Requirement 1 :: Could you rewrite the TimeNet architecture page from "Curation roles: connector, engine, curator" to "no dataset specifics.", putting "connector class" in place of "BaseConnector subclass"?
Requirement 2 :: According to the TimeNet architecture page, what does the engine own as it drives a connector through the fixed pipeline?

━━ Passage

How TimeNet's packages, registries, and curation fit together. This page is the map; follow the links for per-component detail.


The big picture

TimeNet splits into three parts. A connector curates a raw source into a manifest plus parquet artifacts; the client/SDK reads the manifest from a registry and loads the data. The client never runs connector code.

What it is Ships Used by
timenet Python package TimeF format, reader/writer, registry client, engine, BaseConnector, SDK, CLI everyone (install coming soon)
registry a served location compiled manifests + parquet the SDK reads it; curation publishes to it
timenet-connectors a repo connector recipes + cards + the timenet-curate CLI connector authors (clone it)

There can be several registries: one public, private internal ones, or a local directory.


The two flows

PRODUCE  dataset.yaml + connector ─► engine (download -> convert -> derive_schema -> store) ─► publish ─┐
                                                                                                 registry
CONSUME  SDK ─► get_manifest ─► fetch parquet ─► TimeFReader ─► Arrow  ◄──────────────────────────────┘

The compiled manifest.json (the card's human-authored metadata plus the schema derived from the data) is the single source of truth the SDK reads. Because the SDK never imports connector code, everything a consumer needs to interpret the parquet lives in the manifest.


Curation roles: connector, engine, curator

Three producer-side pieces, each with one job:

Role What it is Job
Connector one BaseConnector subclass per dataset (connectors) the dataset-specific recipe: download() fetches raw files, convert() builds a TimeFDataset. Knows nothing about the engine or registry.
Engine run_pipeline (curate & publish) drives any connector through the fixed pipeline and owns caching, idempotency, and force / clean_cache. Knows no dataset specifics.
Curator the timenet-curate CLI (curation) the entry point: resolves the id to its connector and runs the engine into a registry.

━━━━
━━ Material supplied

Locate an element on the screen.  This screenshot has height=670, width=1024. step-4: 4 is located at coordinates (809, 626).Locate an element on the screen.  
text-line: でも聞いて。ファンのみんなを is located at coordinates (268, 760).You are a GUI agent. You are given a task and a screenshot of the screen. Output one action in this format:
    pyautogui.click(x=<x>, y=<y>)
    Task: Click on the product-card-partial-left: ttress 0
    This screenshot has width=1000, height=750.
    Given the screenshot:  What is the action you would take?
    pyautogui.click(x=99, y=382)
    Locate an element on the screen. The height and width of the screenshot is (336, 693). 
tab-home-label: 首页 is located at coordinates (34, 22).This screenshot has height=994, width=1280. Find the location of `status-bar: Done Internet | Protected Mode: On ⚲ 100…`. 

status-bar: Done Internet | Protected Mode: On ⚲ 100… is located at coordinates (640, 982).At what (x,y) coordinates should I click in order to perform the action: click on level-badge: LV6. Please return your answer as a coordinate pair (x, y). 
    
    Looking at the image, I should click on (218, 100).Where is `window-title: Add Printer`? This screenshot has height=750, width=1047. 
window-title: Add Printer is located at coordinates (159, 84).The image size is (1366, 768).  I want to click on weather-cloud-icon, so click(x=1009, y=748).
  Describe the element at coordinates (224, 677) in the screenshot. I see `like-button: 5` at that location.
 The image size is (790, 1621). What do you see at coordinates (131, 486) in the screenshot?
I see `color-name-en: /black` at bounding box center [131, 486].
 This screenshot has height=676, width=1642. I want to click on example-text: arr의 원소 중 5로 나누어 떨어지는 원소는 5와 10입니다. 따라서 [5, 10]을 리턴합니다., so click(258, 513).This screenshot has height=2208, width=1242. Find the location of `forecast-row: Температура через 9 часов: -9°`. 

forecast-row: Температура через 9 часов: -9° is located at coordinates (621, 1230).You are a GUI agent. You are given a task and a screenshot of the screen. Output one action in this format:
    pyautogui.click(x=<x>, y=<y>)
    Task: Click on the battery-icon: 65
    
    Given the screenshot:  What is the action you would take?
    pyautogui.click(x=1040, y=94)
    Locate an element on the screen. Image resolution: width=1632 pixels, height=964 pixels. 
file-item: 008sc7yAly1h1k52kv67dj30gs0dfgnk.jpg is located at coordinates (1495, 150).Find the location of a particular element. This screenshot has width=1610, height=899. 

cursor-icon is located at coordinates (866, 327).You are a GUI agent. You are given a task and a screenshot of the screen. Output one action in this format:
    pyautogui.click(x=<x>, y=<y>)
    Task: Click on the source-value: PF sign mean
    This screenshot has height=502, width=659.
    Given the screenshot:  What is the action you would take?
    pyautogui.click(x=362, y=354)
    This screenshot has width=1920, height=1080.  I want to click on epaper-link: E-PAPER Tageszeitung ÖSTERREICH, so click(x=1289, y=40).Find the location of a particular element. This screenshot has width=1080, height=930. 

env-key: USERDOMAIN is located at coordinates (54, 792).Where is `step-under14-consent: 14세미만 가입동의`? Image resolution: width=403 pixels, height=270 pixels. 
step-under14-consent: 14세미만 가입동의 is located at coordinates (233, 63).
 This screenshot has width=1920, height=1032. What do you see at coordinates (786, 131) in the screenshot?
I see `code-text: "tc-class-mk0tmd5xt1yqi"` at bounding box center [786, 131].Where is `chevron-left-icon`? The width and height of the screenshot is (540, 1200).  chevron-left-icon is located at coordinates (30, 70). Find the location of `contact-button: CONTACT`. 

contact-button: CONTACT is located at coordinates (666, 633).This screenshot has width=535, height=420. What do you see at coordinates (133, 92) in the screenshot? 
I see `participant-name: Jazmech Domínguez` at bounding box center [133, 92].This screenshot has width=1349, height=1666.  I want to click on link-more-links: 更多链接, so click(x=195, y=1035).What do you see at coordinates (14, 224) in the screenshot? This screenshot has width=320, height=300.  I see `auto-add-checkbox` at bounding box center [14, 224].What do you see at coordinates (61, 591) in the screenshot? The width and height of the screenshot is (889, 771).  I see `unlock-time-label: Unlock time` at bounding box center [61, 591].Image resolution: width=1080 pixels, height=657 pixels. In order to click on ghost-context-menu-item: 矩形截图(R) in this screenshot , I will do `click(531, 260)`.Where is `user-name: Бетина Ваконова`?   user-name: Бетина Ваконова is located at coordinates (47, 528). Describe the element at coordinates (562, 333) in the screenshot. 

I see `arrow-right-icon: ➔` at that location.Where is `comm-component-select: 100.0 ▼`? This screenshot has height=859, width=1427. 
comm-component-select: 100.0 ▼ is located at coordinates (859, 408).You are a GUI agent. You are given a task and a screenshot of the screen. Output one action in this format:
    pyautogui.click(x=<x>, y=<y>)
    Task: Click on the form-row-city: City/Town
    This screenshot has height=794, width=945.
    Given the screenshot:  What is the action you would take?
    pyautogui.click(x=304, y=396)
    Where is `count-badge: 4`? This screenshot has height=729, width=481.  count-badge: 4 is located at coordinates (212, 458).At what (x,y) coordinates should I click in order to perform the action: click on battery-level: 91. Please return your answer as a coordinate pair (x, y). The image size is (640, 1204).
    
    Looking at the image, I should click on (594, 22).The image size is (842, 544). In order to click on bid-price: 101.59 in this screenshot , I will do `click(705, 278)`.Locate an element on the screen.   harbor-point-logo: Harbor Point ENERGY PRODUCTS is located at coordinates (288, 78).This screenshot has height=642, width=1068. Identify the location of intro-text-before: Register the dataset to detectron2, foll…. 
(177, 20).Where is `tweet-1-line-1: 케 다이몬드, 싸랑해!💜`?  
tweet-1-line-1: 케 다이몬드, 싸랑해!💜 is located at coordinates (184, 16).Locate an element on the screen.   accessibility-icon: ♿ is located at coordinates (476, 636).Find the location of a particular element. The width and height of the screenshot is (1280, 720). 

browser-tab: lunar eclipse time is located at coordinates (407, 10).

━━━━

Expected answer 1 ::
Curation roles: connector, engine, curator

Three producer-side pieces, each with one job:

Role What it is Job
Connector one connector class per dataset (connectors) the dataset-specific recipe: download() fetches raw files, convert() builds a TimeFDataset. Knows nothing about the engine or registry.
Engine run_pipeline (curate & publish) drives any connector through the fixed pipeline and owns caching, idempotency, and force / clean_cache. Knows no dataset specifics.

Expected answer 2 :: Caching, idempotency, and force / clean_cache.